Aim of the exercise:
Report each line of the data that includes the word "agent".

(Entries taken from a collection)
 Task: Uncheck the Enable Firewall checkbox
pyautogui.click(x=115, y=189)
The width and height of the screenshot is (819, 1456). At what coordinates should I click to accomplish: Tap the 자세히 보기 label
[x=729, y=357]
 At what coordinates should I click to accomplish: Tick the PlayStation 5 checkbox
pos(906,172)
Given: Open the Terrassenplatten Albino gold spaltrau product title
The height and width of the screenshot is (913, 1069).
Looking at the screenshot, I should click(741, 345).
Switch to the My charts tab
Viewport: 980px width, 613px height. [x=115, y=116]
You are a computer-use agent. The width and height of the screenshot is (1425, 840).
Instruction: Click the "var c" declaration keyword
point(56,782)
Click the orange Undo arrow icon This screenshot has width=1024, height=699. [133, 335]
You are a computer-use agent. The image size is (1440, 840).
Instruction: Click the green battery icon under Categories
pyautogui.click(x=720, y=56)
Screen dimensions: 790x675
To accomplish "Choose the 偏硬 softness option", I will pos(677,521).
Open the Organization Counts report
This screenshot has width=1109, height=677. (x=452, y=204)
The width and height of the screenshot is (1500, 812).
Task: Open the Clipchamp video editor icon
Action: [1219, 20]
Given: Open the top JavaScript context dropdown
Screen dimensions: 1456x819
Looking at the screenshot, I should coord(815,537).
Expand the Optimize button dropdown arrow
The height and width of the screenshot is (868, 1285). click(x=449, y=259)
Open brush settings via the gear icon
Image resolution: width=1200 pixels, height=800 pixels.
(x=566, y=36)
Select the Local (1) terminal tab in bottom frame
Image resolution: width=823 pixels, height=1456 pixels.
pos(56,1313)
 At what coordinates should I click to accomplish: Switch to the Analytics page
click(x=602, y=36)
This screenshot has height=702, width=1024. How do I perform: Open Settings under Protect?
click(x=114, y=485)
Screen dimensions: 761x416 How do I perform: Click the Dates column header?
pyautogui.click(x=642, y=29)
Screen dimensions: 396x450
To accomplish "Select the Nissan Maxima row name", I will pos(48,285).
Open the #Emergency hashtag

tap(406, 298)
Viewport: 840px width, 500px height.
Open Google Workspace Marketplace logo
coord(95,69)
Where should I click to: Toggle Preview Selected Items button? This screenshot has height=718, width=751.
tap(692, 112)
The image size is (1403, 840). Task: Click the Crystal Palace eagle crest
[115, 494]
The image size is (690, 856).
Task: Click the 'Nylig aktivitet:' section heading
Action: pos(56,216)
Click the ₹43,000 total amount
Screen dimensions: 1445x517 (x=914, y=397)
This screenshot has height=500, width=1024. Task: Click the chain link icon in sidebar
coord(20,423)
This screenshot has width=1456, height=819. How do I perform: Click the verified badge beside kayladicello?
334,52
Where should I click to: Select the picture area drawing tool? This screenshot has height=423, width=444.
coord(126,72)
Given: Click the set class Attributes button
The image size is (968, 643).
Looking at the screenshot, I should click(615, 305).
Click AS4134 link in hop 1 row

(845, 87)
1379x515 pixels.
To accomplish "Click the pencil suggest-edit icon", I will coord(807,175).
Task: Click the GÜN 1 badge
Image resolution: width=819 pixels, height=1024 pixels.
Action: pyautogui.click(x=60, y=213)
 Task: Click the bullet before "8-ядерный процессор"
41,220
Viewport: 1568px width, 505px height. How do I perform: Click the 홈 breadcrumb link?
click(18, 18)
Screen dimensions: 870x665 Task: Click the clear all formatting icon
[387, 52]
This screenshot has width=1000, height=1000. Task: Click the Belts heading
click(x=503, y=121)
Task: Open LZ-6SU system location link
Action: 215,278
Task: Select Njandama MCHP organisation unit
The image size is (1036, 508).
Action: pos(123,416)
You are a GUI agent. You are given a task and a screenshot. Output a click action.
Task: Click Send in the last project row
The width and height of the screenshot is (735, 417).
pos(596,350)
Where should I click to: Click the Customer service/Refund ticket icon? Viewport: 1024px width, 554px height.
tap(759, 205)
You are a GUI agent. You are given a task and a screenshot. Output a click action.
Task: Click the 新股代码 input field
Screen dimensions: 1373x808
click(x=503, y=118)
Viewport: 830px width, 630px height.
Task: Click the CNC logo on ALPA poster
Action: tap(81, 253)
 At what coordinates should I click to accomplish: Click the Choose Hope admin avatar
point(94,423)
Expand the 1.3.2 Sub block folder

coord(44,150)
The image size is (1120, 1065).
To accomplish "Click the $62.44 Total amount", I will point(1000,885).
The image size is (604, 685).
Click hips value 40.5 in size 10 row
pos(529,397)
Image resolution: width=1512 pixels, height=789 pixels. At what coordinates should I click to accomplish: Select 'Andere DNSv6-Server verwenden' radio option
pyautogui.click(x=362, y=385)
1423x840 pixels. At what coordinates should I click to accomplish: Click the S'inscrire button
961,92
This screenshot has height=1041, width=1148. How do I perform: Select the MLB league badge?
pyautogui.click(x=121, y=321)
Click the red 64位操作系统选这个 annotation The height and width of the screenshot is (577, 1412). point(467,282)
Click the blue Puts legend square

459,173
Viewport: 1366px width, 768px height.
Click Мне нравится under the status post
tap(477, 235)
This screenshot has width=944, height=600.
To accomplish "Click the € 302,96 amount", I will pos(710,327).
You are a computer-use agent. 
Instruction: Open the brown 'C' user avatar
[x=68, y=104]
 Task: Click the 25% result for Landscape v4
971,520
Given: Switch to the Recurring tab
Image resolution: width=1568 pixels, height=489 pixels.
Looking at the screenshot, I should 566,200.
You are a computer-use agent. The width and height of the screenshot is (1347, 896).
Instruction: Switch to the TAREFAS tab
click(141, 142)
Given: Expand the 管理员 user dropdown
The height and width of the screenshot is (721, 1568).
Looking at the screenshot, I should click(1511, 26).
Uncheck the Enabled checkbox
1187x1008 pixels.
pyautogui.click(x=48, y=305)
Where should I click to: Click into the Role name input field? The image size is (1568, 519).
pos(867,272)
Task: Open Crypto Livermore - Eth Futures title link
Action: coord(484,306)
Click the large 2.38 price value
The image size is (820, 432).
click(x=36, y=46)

Response to the exercise:
You are a computer-use agent. The width and height of the screenshot is (1425, 840).
You are a computer-use agent. The image size is (1440, 840).
You are a GUI agent. You are given a task and a screenshot. Output a click action.
You are a GUI agent. You are given a task and a screenshot. Output a click action.
You are a computer-use agent. 
You are a computer-use agent. The width and height of the screenshot is (1347, 896).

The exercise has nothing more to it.